# My cat is bored to death!!



## allyally (Apr 28, 2004)

Hellooo.. i have a cat who is about 1 and a half years old and no matter how many silly songs i sing or how many times we try to play ball or go fishin, he doesn't budge and looks at me like im crazy (which he's probably right!) but anyway i have a gazillion balls n gadgets, i even bought a "cypurr kitty" thinking it would entertain him. Nope.. it was too loud and he had no interest in it. i know he is so bored and i wish i could play with him but he won't and he def. needs a little exercise. he sleeps and sits in front of the big glass door we have all day and there are a lot of birds and squirrels even deer. he cries to go out but i can't do it, i take him out to brush him and we sit out while he looks. but after a bit he gets irritated he can't get down. 

I just wondered if anyone out there has any suggestions to spice up his entertainment life. i considered a 2nd cat but i'm not sure if i'm ready for 2, esp b/c i rent. thanks!


----------



## drjean (Jan 6, 2004)

Try this: http://www.littlebigcat.com/index.php?a ... w&item=012

Cheers,
Dr. Jean


----------



## faile (Sep 14, 2003)

get another kitty.


----------



## Superkitties (Jan 30, 2004)

I'll be a bad influence too,  and recommend another cat, younger male perhaps, for your male. My two boys roughhouse all the time, playing chase and wrestling games. They don't play with the girls. But I understand, you're not ready.

Here's some of the things that mine like, you've probably done a bunch of them already. You'll find other great suggestions by doing a search on this forum.

* Rotate toys, since mine get very easily bored with the same things. I wash them too, and catnip them, so they'll have a different smell.

* Empty TP rolls, stuffed with newspaper and a treat in the middle.

* Giant boxes, top cut off, with ping-pong balls in there for them to bat around.

* Wiggle the feather wands/fox tails under a rug or sheet, and play hide and seek that way.

* Build a mountain of crumpled up newspaper so they can run through and jump on. They love the noise.

* Dangling toy mice. Remove them at night so you don't have to hear the thump thump thud at the 3am playtime.

* Laser light chase. Mine just goes nuts over them.

* Panic mouse. Buy lots of extra mice; they'll get ripped away within 5 mins.

* More giant boxes, all taped up. Cut 1 big square for him to go in, and lots of smaller squares with a box cutter, then play hide and seek with feather wands, poking them in and out of the different holes.

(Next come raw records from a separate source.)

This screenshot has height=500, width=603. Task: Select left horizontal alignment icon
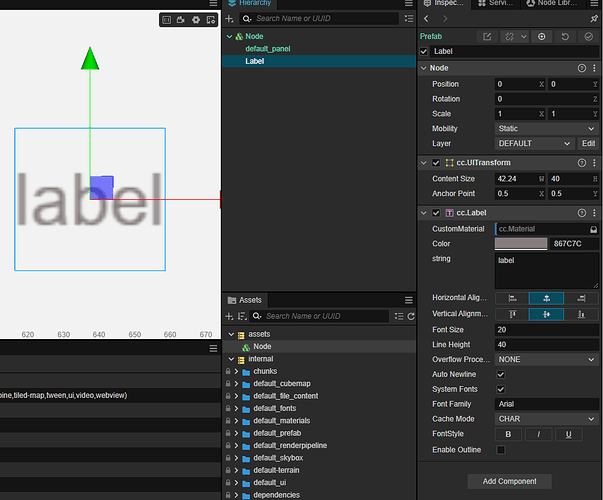click(512, 298)
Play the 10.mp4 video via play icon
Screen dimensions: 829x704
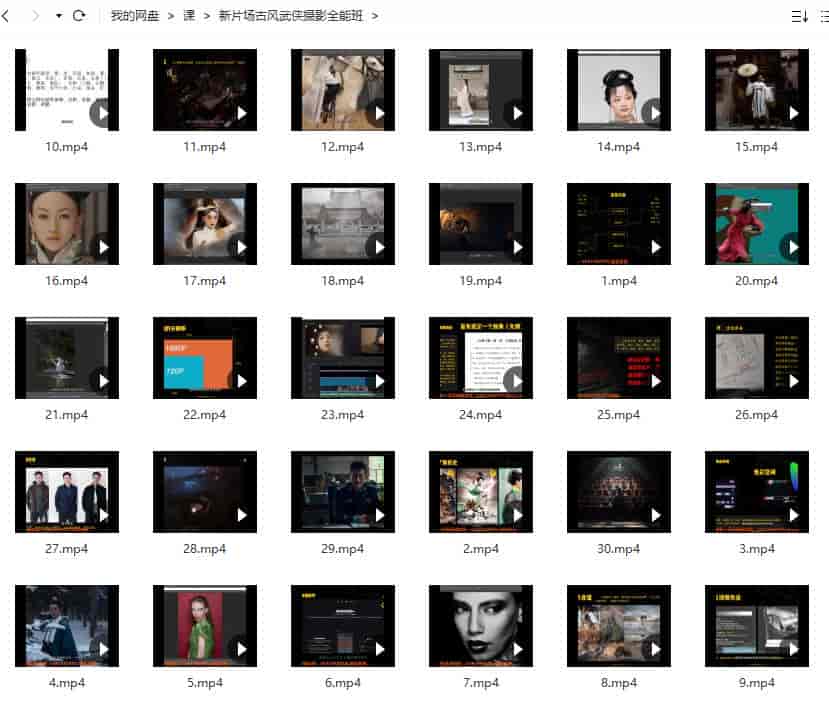point(103,113)
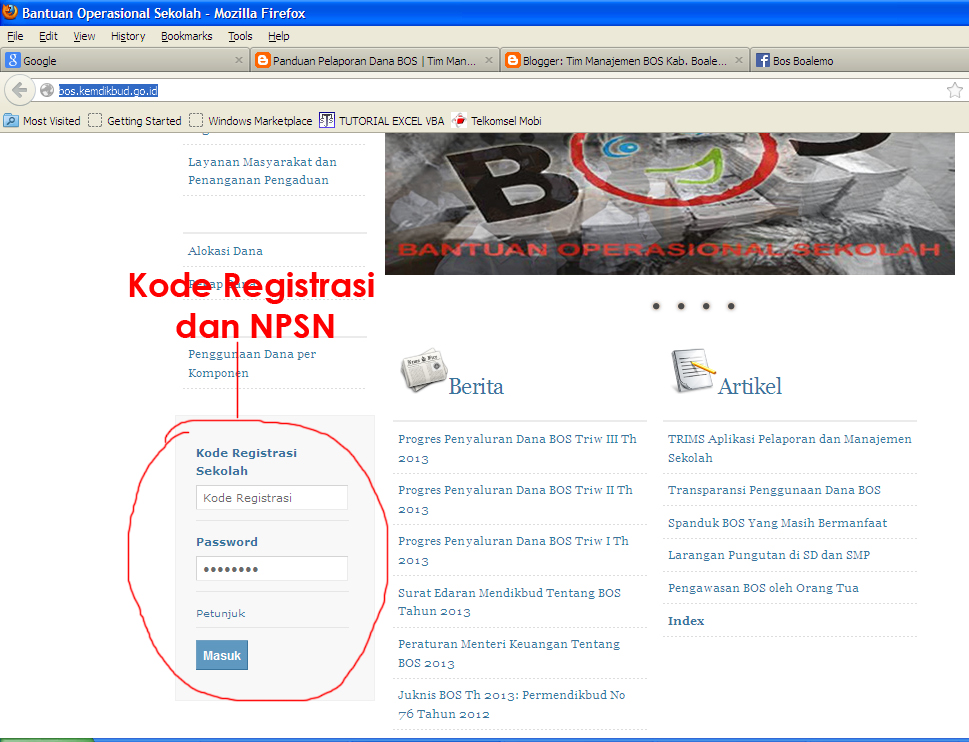The width and height of the screenshot is (969, 742).
Task: Click the Blogger favicon on the Blogger tab
Action: point(511,59)
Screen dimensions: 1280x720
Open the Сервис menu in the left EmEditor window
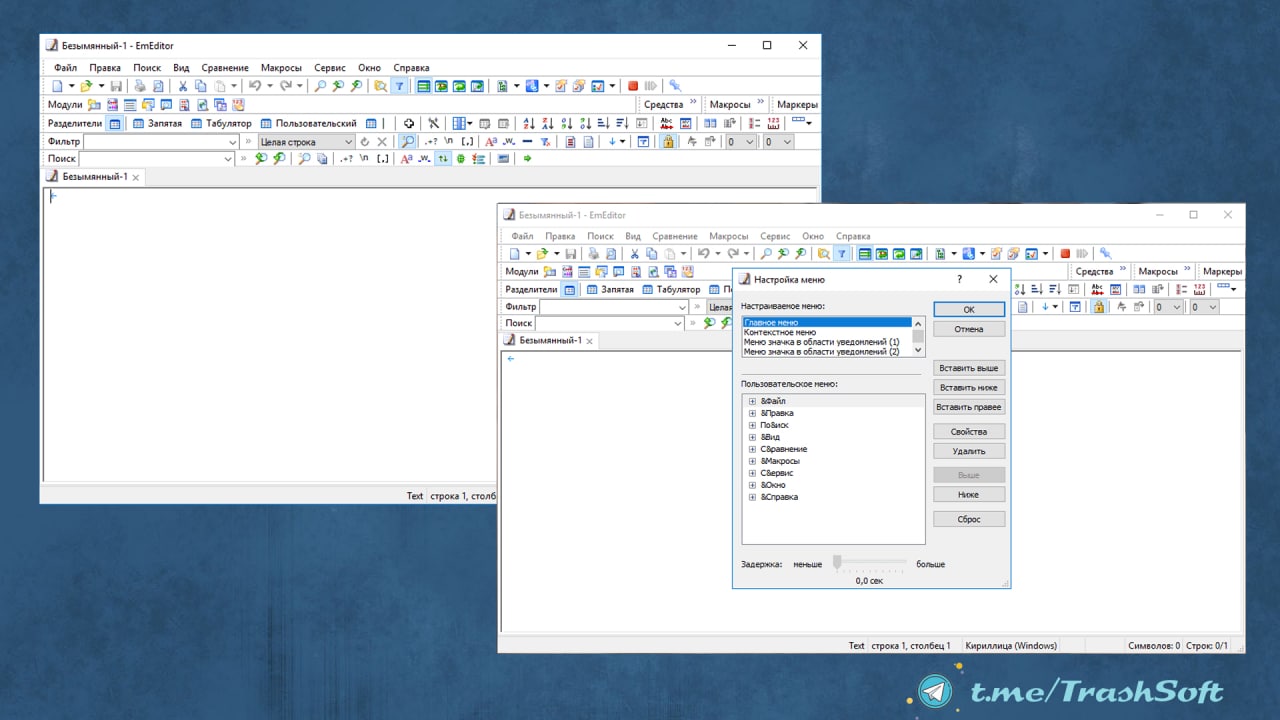click(330, 68)
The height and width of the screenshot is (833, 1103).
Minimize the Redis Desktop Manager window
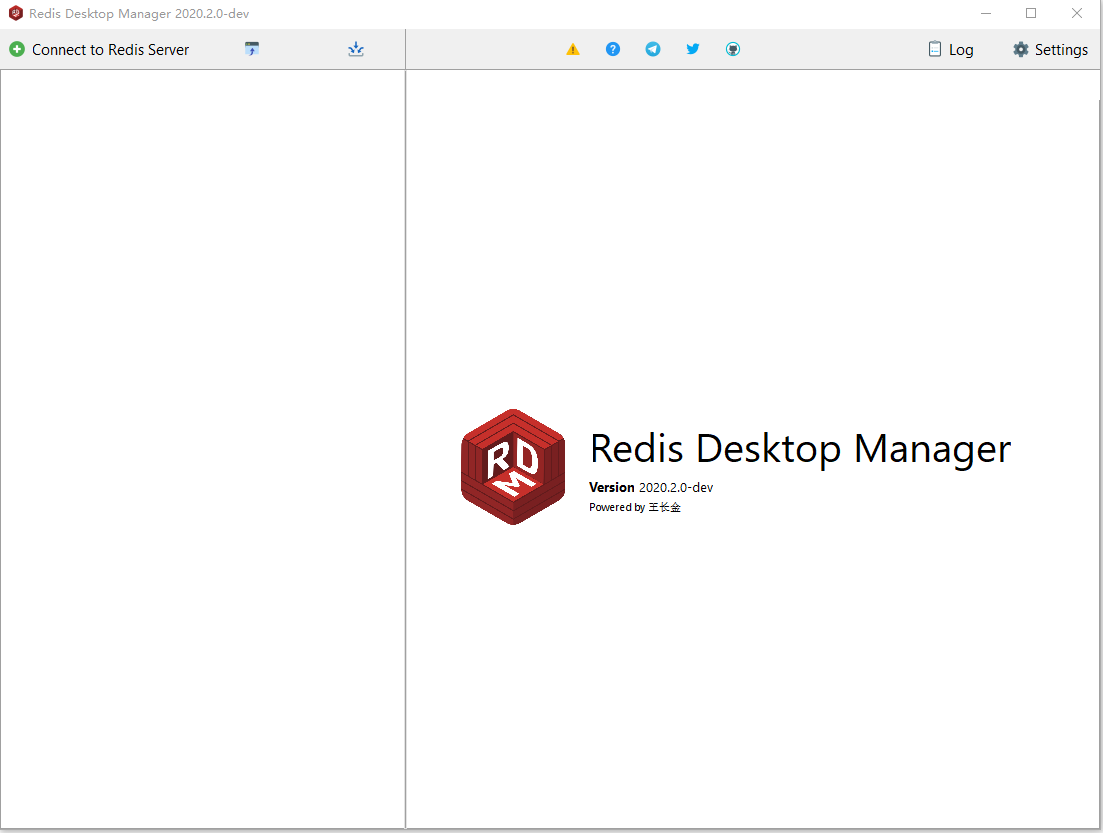(x=985, y=14)
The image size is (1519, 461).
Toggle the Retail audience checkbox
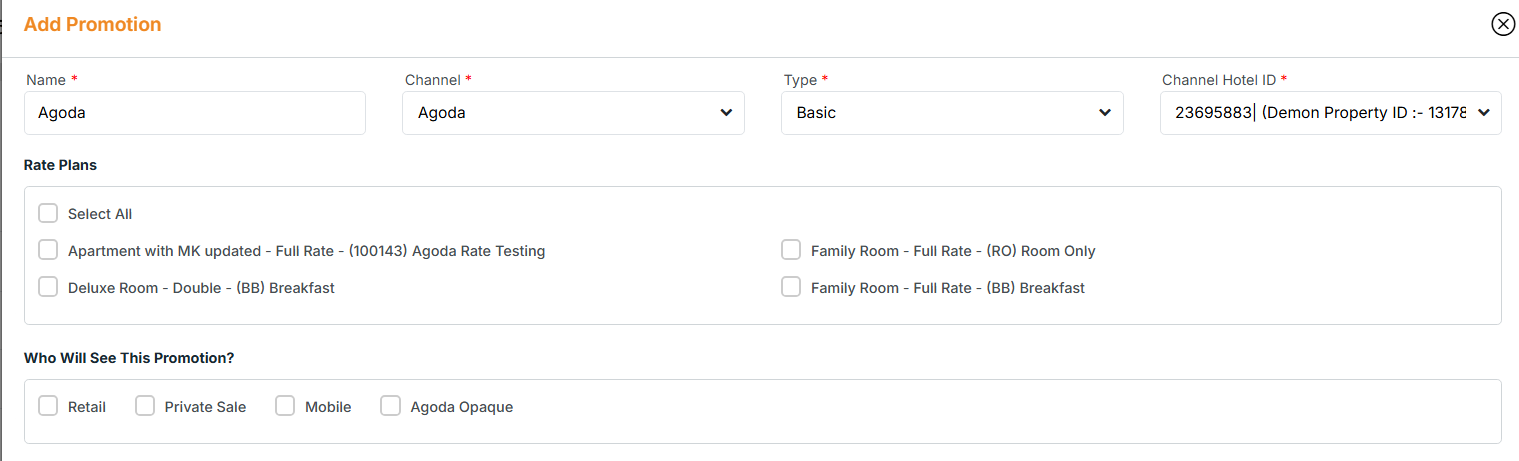tap(48, 406)
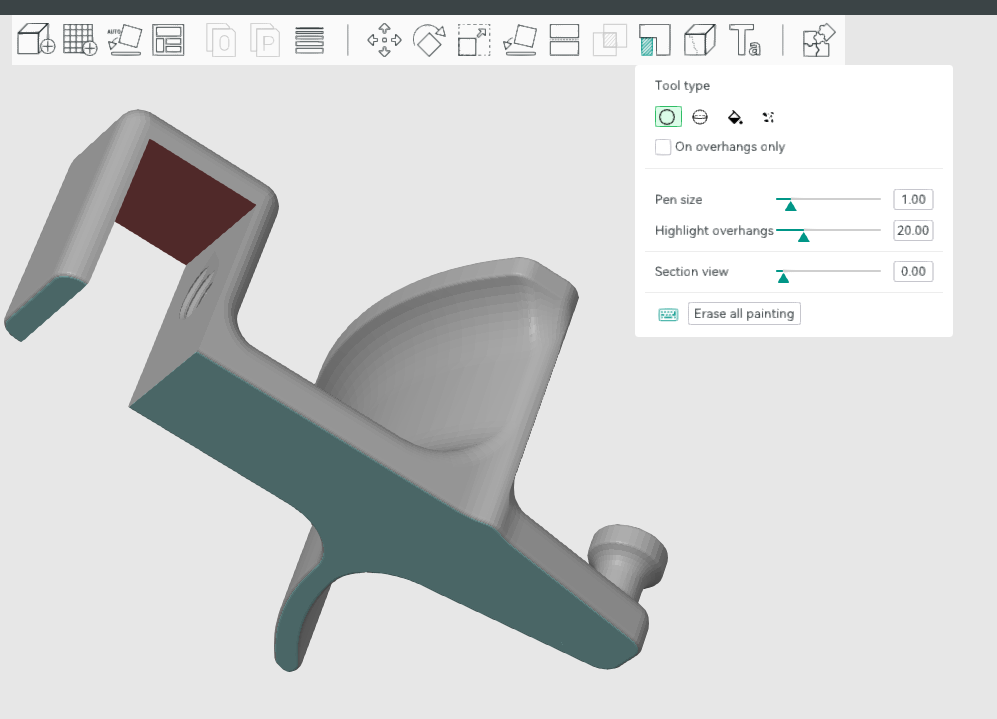The image size is (997, 719).
Task: Select the Rotate tool
Action: (429, 41)
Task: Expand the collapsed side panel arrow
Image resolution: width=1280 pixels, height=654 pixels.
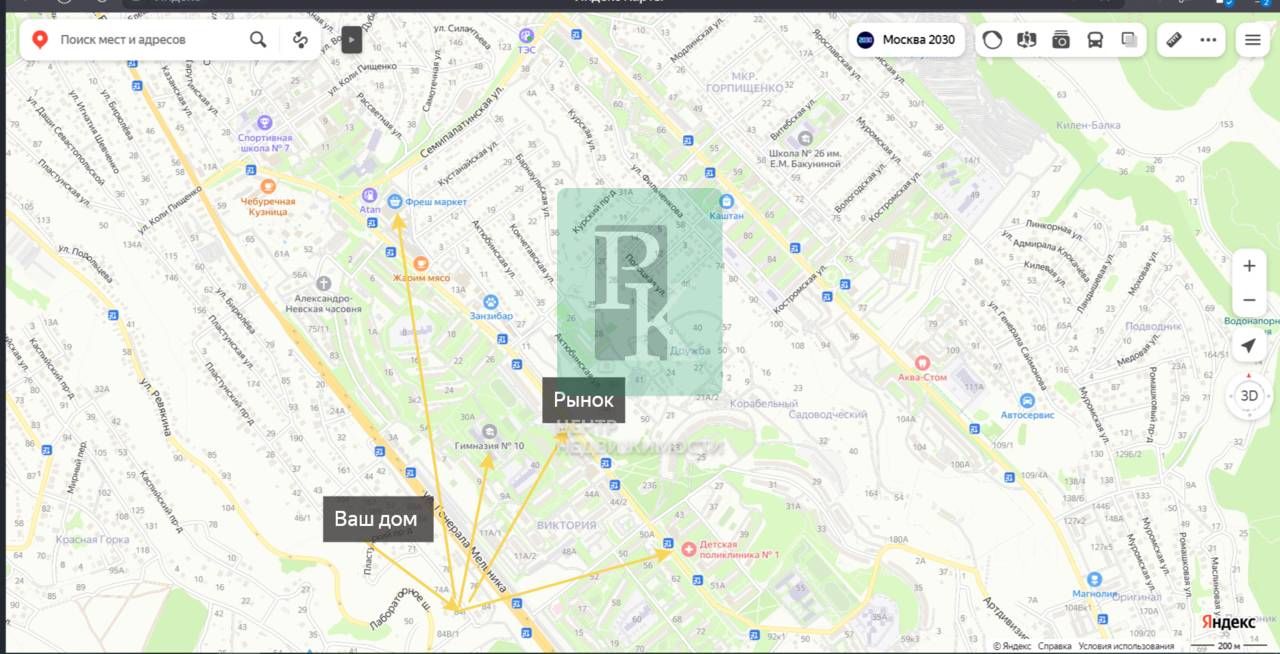Action: pyautogui.click(x=351, y=40)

I also put toys in there, and treats for them to find.

I also did some smaller boxes like the one in the upper right corner of this pic, you can see the holes I carved out.










Tissue boxes with toys inside also seem to work.










* Tunnels with toys and treats scattered inside. Mine love to run and play hide and seek in these, I bought a bunch of them and tied them together.


----------



## kitkat (Sep 22, 2003)

My lazy boy Twinkie just lounges around all day, maybe bats at a leaf if he is bored but for toys, he barely plays with the feather toy on a stick. Just sits there waiting for the feather to come to him!

He loves the Laserlight, omg he goes crazy for it, amazing toy/cheap too.

He also likes the CatDancer toy that swings the little dangling ball around running on batteries. 

If you haven't tried those 2, it may just get your kitty interested. Sprinkle catnip on it to get his interest too. :wink:

*Superkitties*-Where did u get that tunnel from? It looks pretty neat and huge. I bought my cats a crinkle sack thinking they like the sound but they never went in it I think b/c its too small. Wait, then why do they go into Walmart bags? I don't know, I think they need a tunnel like yours.


----------



## marijun (Nov 24, 2003)

i second the laser pointer idea, mine are bonkers for it. don't play with them too long though or they'll get bored with it. i usually put the pointer away at the height of their play time. they spend the next half hour or so looking all over the house for the elusive red dot. then when you get the pointer out next time, they're all like OMG, THERE IT IS!!!!!! :lol: 

you can get them on ebay for dirt cheap, and mine even came with like 50 alternate caps with different shaped dots. it also helps to whip out a new shape every now and then. lint doesn't even care about the plain dot anymore, he wants the smiley face or the line.


----------



## Padunk (Oct 20, 2003)

faile said:


> get another kitty.


I'm with faile. :mrgreen:


----------



## Superkitties (Jan 30, 2004)

kitkat said:


> *Superkitties*-Where did u get that tunnel from? It looks pretty neat and huge. I bought my cats a crinkle sack thinking they....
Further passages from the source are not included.